No ISCTE os artífices “fazem escola” e a reitora é a imagem da imensa arrogância socialista. Maria de Lurdes Rodrigues construiu toda a sua carreira como ministra da educação na base da desvalorização e estigmatização dos seus principais ativos, alimentou a ideia generalizada de que os docentes são desqualificados, ganham demasiado, trabalham pouco e têm muito tempo de férias. Quem não se lembra da frase “ perdi os professores, mas ganhei os pais”, proferida após a grande manifestação de professores de 2008? Esta astuta, recorreu-se da mais prosaica argumentação para destruir, com grande apoio social, os salários e a carreira dos professores a frete do governo mais irresponsável de que há memória. Os cortes que nesse tempo o rigor socialista infligiu aos profissionais, serviriam depois para esbanjar sem freio na “festa da Parque Escolar”, outra frase emblemática da mesma autora, reveladora da personalidade de alguém que nem se dá ao trabalho de esconder a altivez e o regabofe. Estimular deliberadamente a desvalorização do trabalho dos professores, alimentando os mais levianos anátemas sociais, foi a herança que não somente ela, mas todos os últimos ministros da educação deixaram ao país. O pasto que alimentou e alimenta a propaganda dos partidos que governaram o ministério nos últimos 20 anos, não aportou à educação nada que significativamente a dignifique, e resultou para já, visivelmente, na crise de professores que agora se regista. A dita ex-ministra responde “hoje” à crise de falta de professores com um desconcertante “não sei nem quero saber”. Faltou à frase o “e tenho raiva de quem sabe”, porque este pressuposto de avaliar os professores pelo qual este artifício ficou conhecido, nunca teve por objectivo valorizá-los ou estimular uma concorrência sã na profissão. A óbvia intenção foi sempre a de fazer cortes orçamentais, castigar os docentes e do folclórico ódio social criar um “bode expiatório”, sempre à mão para justificar as mais variadas insuficiências.

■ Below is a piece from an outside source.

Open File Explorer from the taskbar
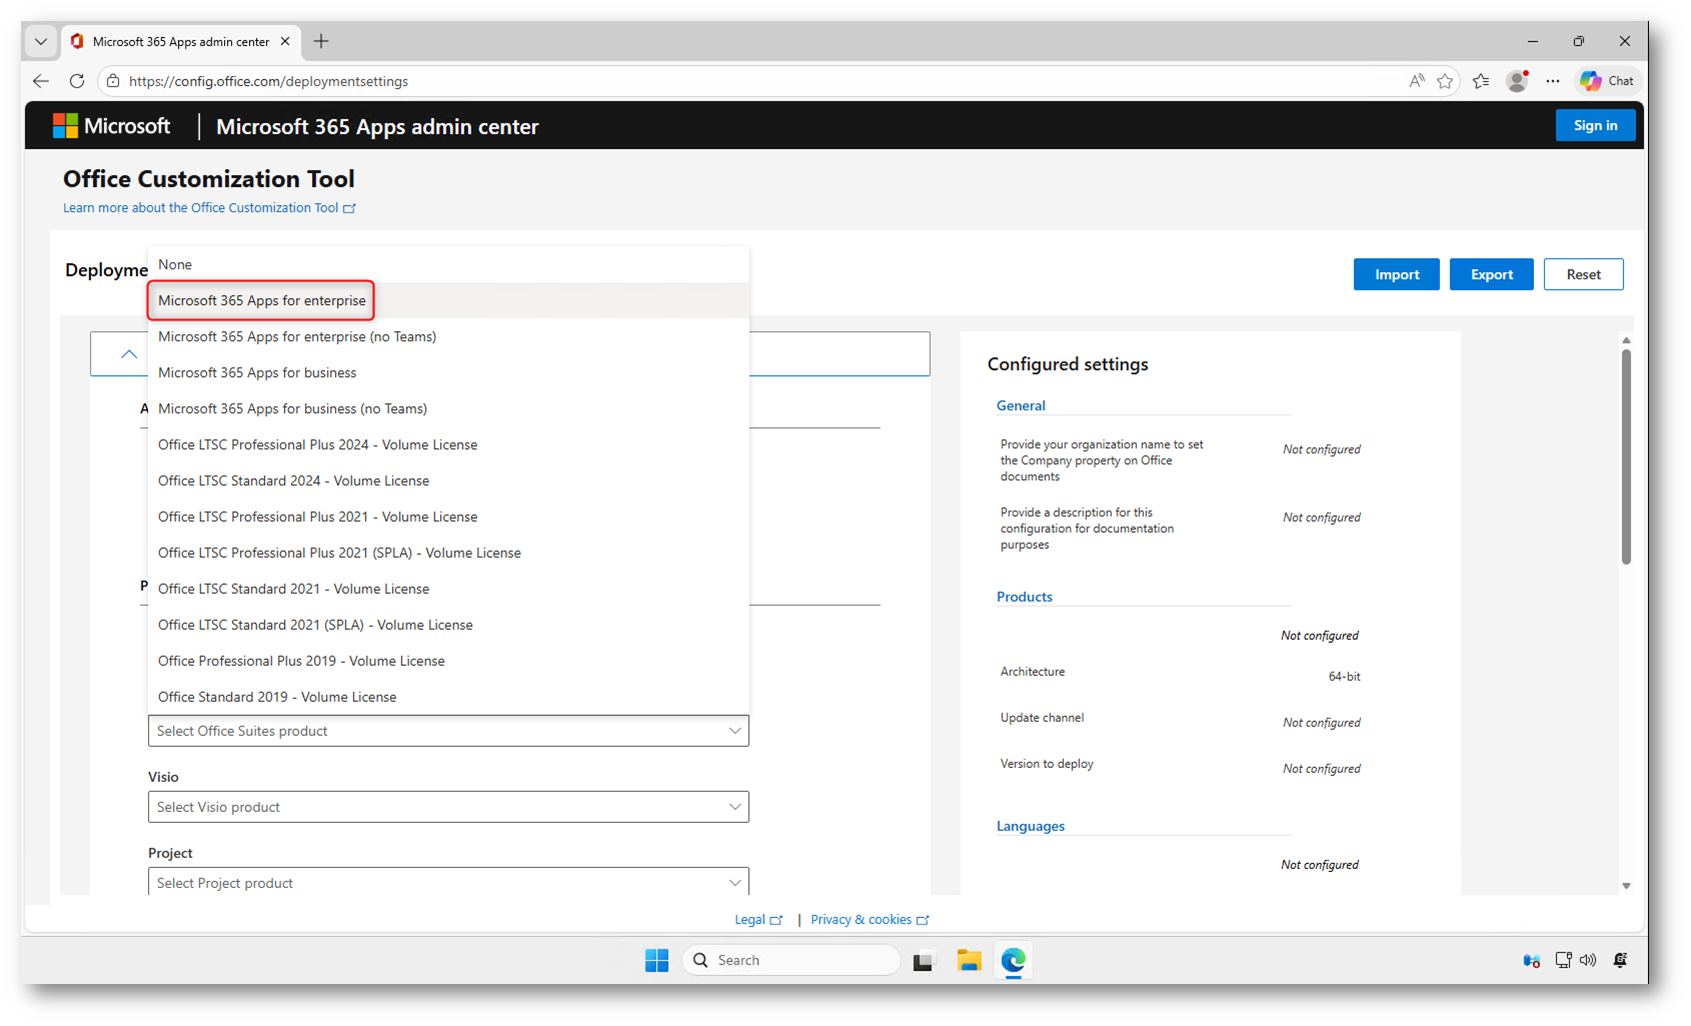Image resolution: width=1691 pixels, height=1026 pixels. click(x=968, y=960)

Enquanto a desmoralização e descrédito social dos professores continuar, teremos razões para a indisciplina dos alunos e para a falta de interesse que a carreira desperta nos jovens. Apesar de gastar 6600€ por aluno, mais do que qualquer escola privada, o estado, que é como quem diz os contribuintes, paga mal aos professores e impõe limites geográficos e financeiros à liberdade dos pais escolherem a escola e o projecto educativo para os seus filhos, inviabilizando desde a raiz a concorrência de que todo o sistema educativo padece, para então poder fazer a verdadeira triagem aos profissionais. A enorme artimanha, da qual esta avaliação docente faz parte, é afinal a falsa virtude atribuída à escola gratuita. A este grande artifício, que juntamente com tantos outros, ajudam a cobrir o mapa das intenções de voto de cor-de rosa, apetece-me chamar veneno. Como dizia Vergílio Ferreira “ habituámo-nos ao veneno e já não sabemos passar sem ele”.